↓↓↓
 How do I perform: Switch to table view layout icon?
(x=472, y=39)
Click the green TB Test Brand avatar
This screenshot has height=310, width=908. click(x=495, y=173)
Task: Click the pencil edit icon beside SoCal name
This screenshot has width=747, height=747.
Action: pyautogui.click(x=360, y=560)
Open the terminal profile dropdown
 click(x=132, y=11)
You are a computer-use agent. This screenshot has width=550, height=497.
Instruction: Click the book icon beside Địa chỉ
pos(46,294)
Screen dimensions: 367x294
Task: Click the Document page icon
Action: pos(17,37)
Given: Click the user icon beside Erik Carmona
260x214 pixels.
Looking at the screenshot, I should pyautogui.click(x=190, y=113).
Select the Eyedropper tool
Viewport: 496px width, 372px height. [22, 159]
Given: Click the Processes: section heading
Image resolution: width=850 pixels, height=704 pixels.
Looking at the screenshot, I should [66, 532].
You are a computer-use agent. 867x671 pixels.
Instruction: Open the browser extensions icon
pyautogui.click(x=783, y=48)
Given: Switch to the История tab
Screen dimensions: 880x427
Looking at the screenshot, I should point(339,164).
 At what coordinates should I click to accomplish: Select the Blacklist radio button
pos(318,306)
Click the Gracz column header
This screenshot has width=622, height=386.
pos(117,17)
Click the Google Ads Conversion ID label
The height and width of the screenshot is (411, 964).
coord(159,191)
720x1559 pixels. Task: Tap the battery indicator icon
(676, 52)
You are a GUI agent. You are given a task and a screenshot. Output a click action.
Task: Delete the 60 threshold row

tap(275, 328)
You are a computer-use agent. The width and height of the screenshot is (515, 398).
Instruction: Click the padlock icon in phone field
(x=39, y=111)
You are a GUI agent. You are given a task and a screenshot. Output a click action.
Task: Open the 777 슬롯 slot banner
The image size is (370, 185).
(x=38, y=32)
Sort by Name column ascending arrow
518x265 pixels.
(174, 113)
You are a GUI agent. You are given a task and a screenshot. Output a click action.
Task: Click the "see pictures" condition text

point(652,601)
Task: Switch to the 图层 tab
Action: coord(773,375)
↑↑↑
» **Exercise**
Reproduce each line of the data without any change.

» **Your solution**
 How do I perform: Switch to table view layout icon?
(x=472, y=39)
Click the green TB Test Brand avatar
This screenshot has height=310, width=908. click(x=495, y=173)
Task: Click the pencil edit icon beside SoCal name
This screenshot has width=747, height=747.
Action: pyautogui.click(x=360, y=560)
Open the terminal profile dropdown
 click(x=132, y=11)
You are a computer-use agent. This screenshot has width=550, height=497.
Instruction: Click the book icon beside Địa chỉ
pos(46,294)
Screen dimensions: 367x294
Task: Click the Document page icon
Action: pos(17,37)
Given: Click the user icon beside Erik Carmona
260x214 pixels.
Looking at the screenshot, I should pyautogui.click(x=190, y=113).
Select the Eyedropper tool
Viewport: 496px width, 372px height. [22, 159]
Given: Click the Processes: section heading
Image resolution: width=850 pixels, height=704 pixels.
Looking at the screenshot, I should [66, 532].
You are a computer-use agent. 867x671 pixels.
Instruction: Open the browser extensions icon
pyautogui.click(x=783, y=48)
Given: Switch to the История tab
Screen dimensions: 880x427
Looking at the screenshot, I should point(339,164).
 At what coordinates should I click to accomplish: Select the Blacklist radio button
pos(318,306)
Click the Gracz column header
This screenshot has width=622, height=386.
pos(117,17)
Click the Google Ads Conversion ID label
The height and width of the screenshot is (411, 964).
coord(159,191)
720x1559 pixels. Task: Tap the battery indicator icon
(676, 52)
You are a GUI agent. You are given a task and a screenshot. Output a click action.
Task: Delete the 60 threshold row

tap(275, 328)
You are a computer-use agent. The width and height of the screenshot is (515, 398).
Instruction: Click the padlock icon in phone field
(x=39, y=111)
You are a GUI agent. You are given a task and a screenshot. Output a click action.
Task: Open the 777 슬롯 slot banner
The image size is (370, 185).
(x=38, y=32)
Sort by Name column ascending arrow
518x265 pixels.
(174, 113)
You are a GUI agent. You are given a task and a screenshot. Output a click action.
Task: Click the "see pictures" condition text

point(652,601)
Task: Switch to the 图层 tab
Action: coord(773,375)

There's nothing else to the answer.